We were hopeful that the boat might be unloaded that day, but it was Sunday, and apparently dockworkers get double pay, and must be present for the unloading, even though they do none of the work and just stand around and drink coffee. Moreover, the dockworkers would have had to have been contracted on Friday morning for the Sunday shift, and that hadn't been done.
went to a dock on Energiestraat, which turned out to be the coal terminal. (More about that later). The main cargo aboard Singelgracht
was not our boat; it was a hold full of wood pellets, apparently intended for paper making in Belgium. The owner of the wood pellets was able to put more pressure on the shipping company than we were, and all those pellets had to be unloaded before they would unload Sequoia
. Unless it rained. No wood pellets could be unloaded in the rain.
We went aboard the Singelgracht
on Monday, to change Sequoia
's rigging to allow the lift-off. When we reached the deck of Sequoia
, we were alarmed to see a large quantity of coal dust on the boat. If you step on it, it makes a black smear.
Above: coal dust on Sequoia's deck; piles of coal in the distance.
Monday afternoon it started to rain and they suspended the unloading of the wood pellets. We were hopeful that they would lift off Sequoia
then and there. No such luck. They couldn't get the stand-around-and-drink-coffee dockworkers there, and there was complete uncertainty about whether Belgian customs had been there yet. (It later turned out they had, but left no paperwork, simply gave their oral release). (This matters, because Sequoia
can only be in the EU for 18 months before VAT is payable - a tax equal to a significant percentage of the boat's value. If we have no entry paperwork, they might later claim we arrived much sooner and that the VAT was now payable.)
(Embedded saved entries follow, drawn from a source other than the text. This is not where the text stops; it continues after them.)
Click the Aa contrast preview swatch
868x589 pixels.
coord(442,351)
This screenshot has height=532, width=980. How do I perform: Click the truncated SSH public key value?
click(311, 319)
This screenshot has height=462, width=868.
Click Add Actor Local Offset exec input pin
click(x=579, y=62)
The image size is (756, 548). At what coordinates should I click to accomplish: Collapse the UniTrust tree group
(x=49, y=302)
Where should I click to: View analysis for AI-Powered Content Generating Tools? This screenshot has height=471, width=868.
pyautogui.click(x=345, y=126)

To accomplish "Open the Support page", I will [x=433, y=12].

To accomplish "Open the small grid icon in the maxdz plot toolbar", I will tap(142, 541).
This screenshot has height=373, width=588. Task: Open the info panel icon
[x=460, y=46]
So we were told to come back Tuesday morning, which we did, and they were ready to lift-off our boat. There was now about twice as much coal dust on the boat's surfaces, because the weather was somewhat windy, and the big piles of coal dust were right there. (I'm hitting the keys extra hard as I type this... Grrr...)
The lift off otherwise went very smoothly, and Sequoia
entered the water in excellent condition (but for the coal dust and the smears of the Singelgracht
crews' boots). The shipping company has offered to pay for professional cleaning, and we sure hope it works. Every speck of coal dust left an orange stain. We vacuumed up all the dust particles, and the boat still looks pretty bad. This week, while we're traveling in England and Scotland, the boatyard next to the Tolkantoor B&B is undertaking to clean the boat.
We put Sequoia
into that little marina in front of the Tolkantoor B&B, and did as much as we could to restore order. We decide not to put the sails on because of the cleaning process that's about to take place. So we'll have a big job when we return to Belgium at the end of this month, ready to start our grand trip to the Baltic.
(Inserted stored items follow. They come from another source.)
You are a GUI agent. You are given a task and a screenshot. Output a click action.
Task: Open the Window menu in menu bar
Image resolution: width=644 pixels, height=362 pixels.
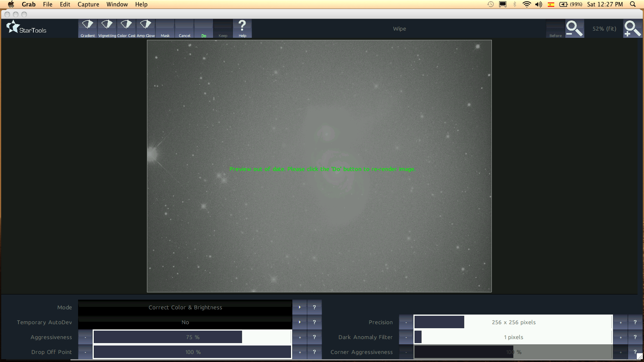(x=117, y=4)
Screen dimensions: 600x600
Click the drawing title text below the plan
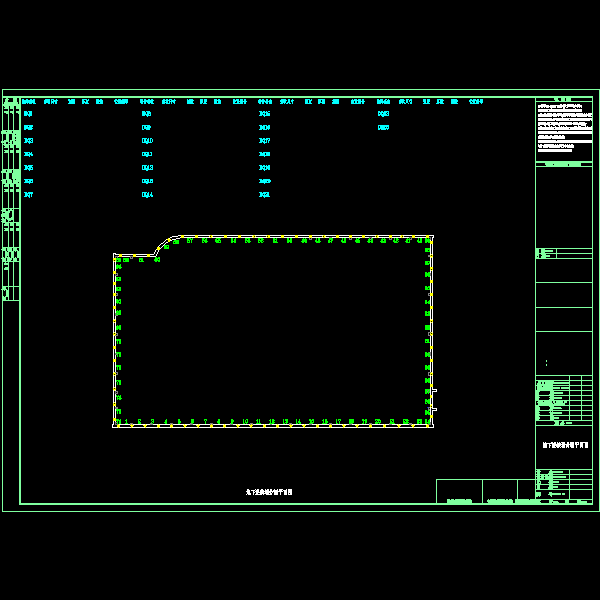(x=269, y=492)
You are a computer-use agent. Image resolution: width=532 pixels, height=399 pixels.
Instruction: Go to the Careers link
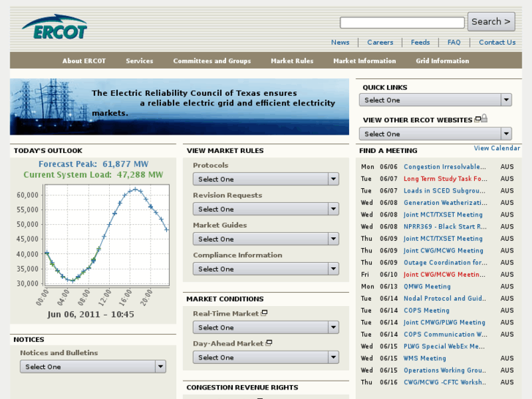380,42
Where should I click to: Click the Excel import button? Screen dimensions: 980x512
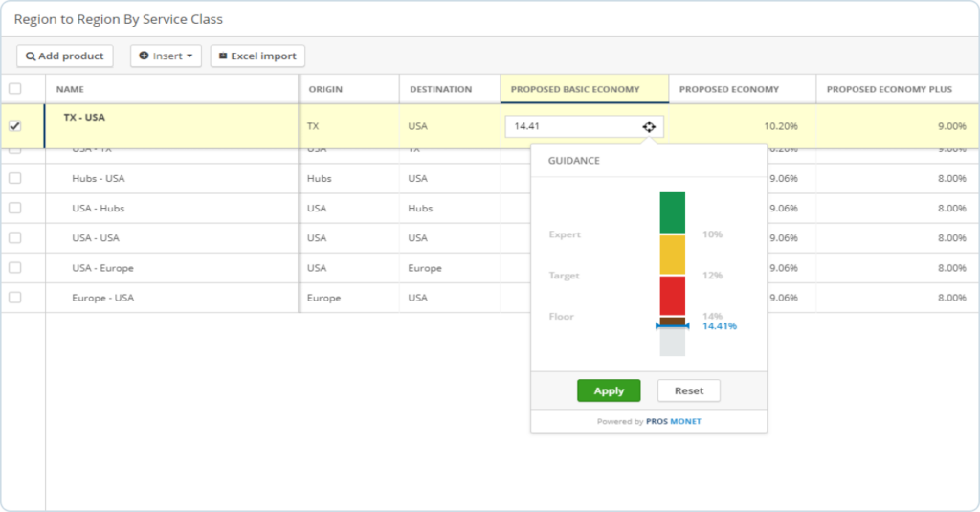257,56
Above: the Zelzate Marina's "clubhouse"
The marina ("Watersportvereiniging Zelzate") is a low-key but colorful place. The clubhouse is an old river boat, long and narrow, with the house extended over the now inaccessible hatches. Each day, the Club's President and his wife show up at about 2 P.M. to open up, make a pot of coffee and have a beer with a couple of regulars, many of them retired live-aboards. Most of the boats are steel-hulled power boats, but a couple of modern sailboats share space. Freddy, the harbormaster, rounded down
our length to calculate the rent, about $14 USD a day. There is a dubious toilet and shower on the clubhouse barge we haven't yet seen, and no pump-out facilities. This is "okay" since Belgium doesn't require holding tanks and none of the boats here have them. (On the other hand, once we move 50 meters north, we will be in the Netherlands, where there is a no-discharge rule...)
As we write, we are in York, and headed tomorrow for Scotland. We're having a grand time, despite some rainy weather. We're enjoying the adventure, with all its unexpected twists and turns.